With only eight days to go and a rampant low-pressure area busy doing the rounds and spreading rain over East, Central and Peninsular India and the West Coast, recorded monsoon surplus for the country as a whole has inched up to eight per cent on Tuesday (for the June 1- September 22 period).

 

The monsoon-driving low had washed over land and was located on Tuesday morning, and by the afternoon parked itself over North Chhattisgarh. The India Meteorological Department (IMD) expects the system to track West-North-West for two days before turning back North-East to Uttar Pradesh.

Outlook for Wednesday said heavy to very heavy rainfall with extremely heavy falls is likely over Assam, Meghalaya and East Uttar Pradesh; heavy to very heavy over West Uttar Pradesh, Bihar, hills of West Bengal, Sikkim, Gujarat, Konkan and Goa; and heavy over Uttarakhand, East Rajasthan, East Madhya Pradesh, Jharkhand, the North-Eastern States, Madhya Maharashtra, Tamil Nadu and Puducherry.

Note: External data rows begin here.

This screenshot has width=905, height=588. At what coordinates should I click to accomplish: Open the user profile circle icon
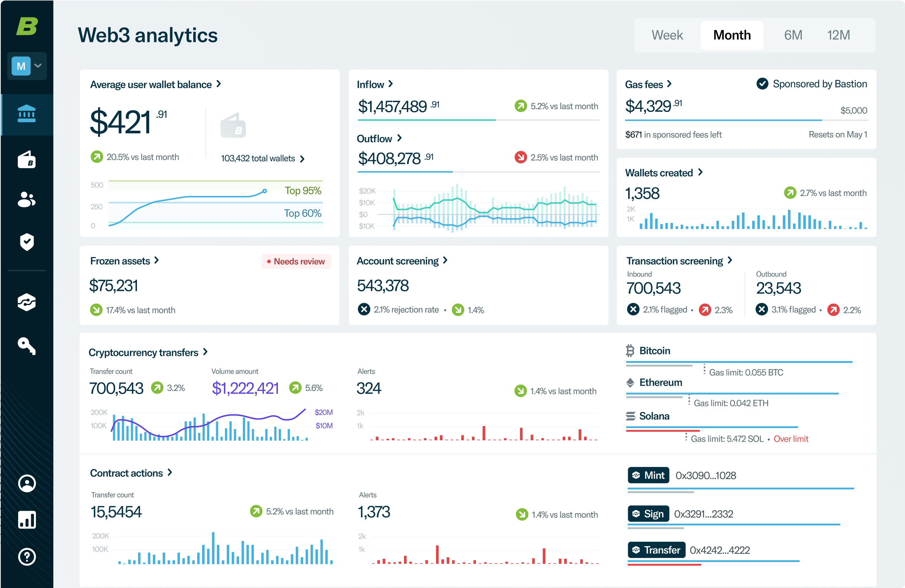tap(27, 483)
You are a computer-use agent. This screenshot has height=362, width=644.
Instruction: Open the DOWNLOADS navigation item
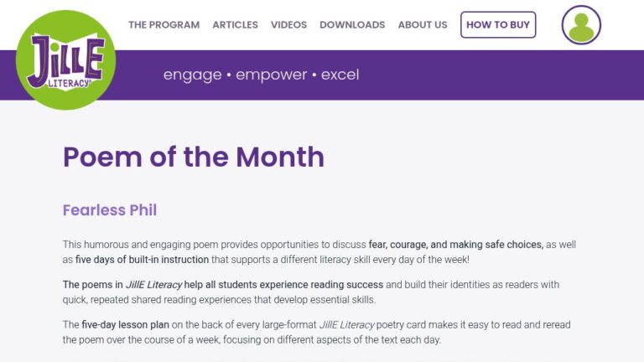point(352,24)
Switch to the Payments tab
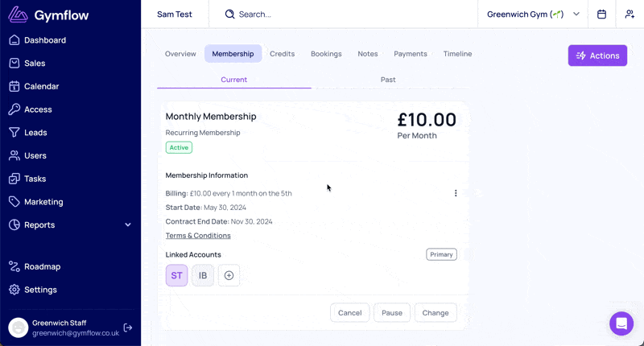644x346 pixels. tap(410, 54)
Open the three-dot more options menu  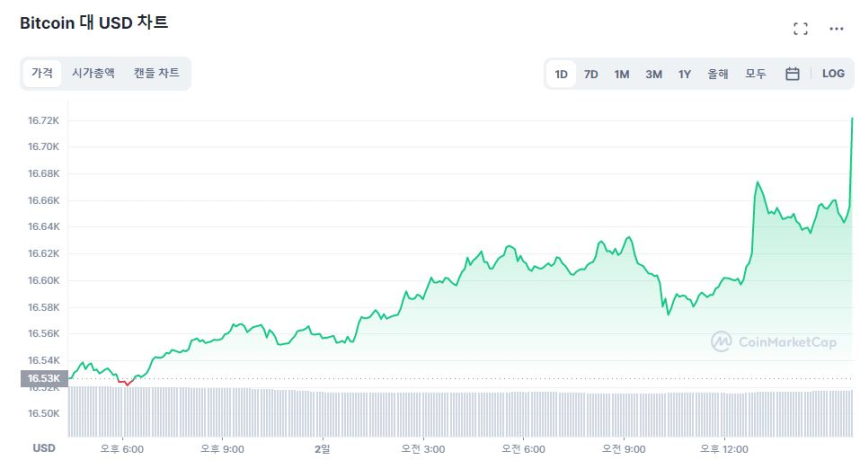point(836,29)
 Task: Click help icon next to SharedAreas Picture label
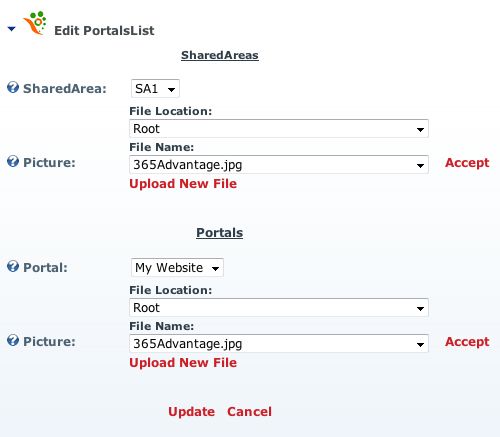[13, 162]
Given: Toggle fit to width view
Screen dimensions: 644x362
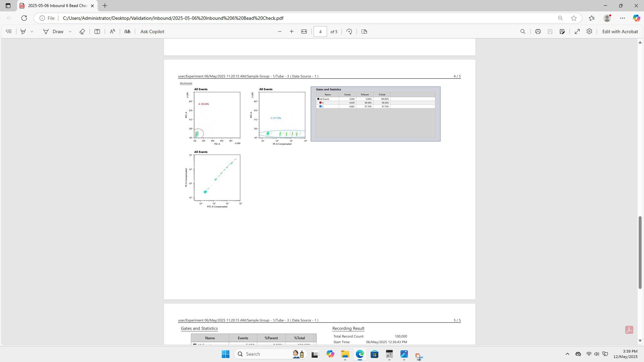Looking at the screenshot, I should [x=304, y=32].
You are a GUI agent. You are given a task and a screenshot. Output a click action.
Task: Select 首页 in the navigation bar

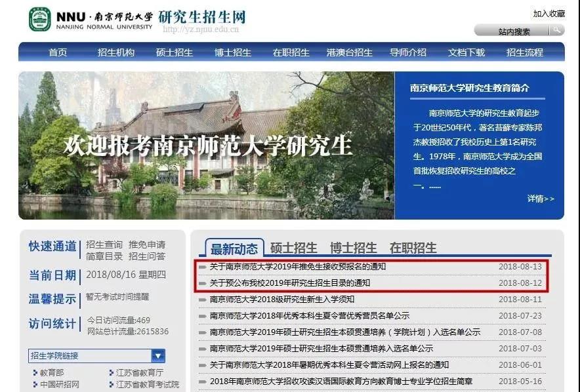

Anticyclone, low lock horns

The rain-driving low would toy with the building anticyclone over North-West India, a harbinger of dryness and later winter, but westerlies-north-westerlies from the former would chase the low back to East India before being forced to retreat all the way back into the Bay where it originated.

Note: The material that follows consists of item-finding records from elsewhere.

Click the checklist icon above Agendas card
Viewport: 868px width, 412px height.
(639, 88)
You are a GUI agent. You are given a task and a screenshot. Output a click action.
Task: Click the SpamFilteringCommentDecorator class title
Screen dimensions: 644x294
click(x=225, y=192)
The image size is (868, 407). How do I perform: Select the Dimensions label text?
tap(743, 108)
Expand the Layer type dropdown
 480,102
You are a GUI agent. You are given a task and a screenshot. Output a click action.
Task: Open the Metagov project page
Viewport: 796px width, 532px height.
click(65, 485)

Expected to pan out over the next 10 days, the battle between the anticyclone and the low would see dryness expand over North-West India but a rainy regime offering resistance over the rest of the country. This is even as the low might reorganise in the Bay and show itself up along the Odisha coast by October 3.

Extended IMD outlook for September 27-29 sees widespread rainfall with isolated heavy falls over North-East and adjoining East India. Isolated to scattered rainfall is likely over Peninsular India, the West Coast and over Islands showing how monsoon withdrawal could run into a wall.